EXERCISE GOAL: Begin with the line holding "Click the Save button" and end with the last line of the records below. Set down exactly those lines and leave out every picture.

Stored data
*** Begin section ***

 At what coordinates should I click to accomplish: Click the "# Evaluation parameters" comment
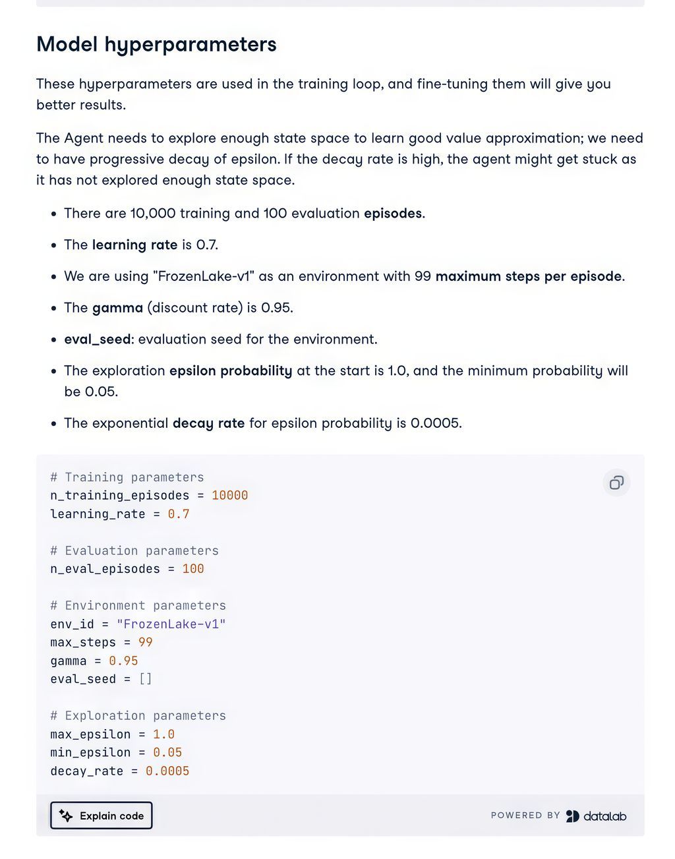coord(134,550)
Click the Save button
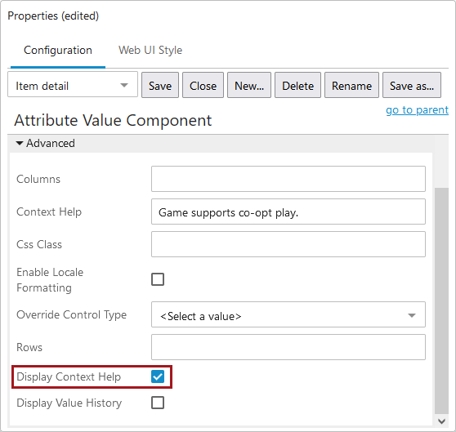Screen dimensions: 456x432 click(x=160, y=85)
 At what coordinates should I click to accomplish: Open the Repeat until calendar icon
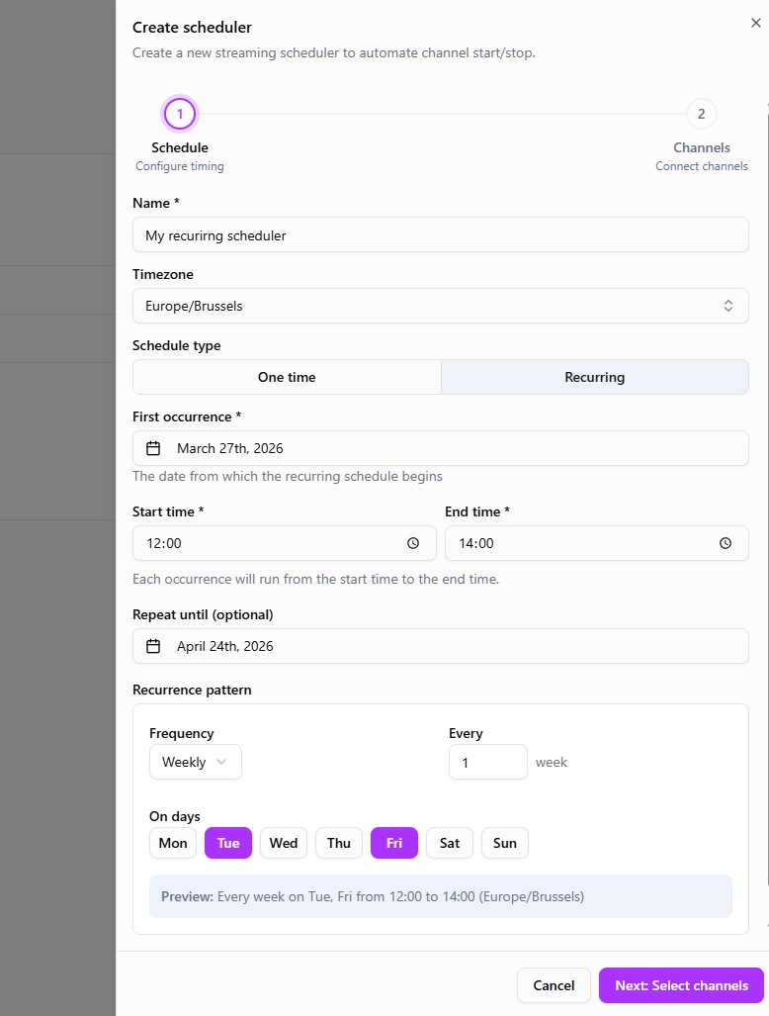[x=153, y=646]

*** End section ***

WRITTEN REPLY:
Click the Save button
Screen dimensions: 456x432 click(x=160, y=85)
 At what coordinates should I click to accomplish: Open the Repeat until calendar icon
[x=153, y=646]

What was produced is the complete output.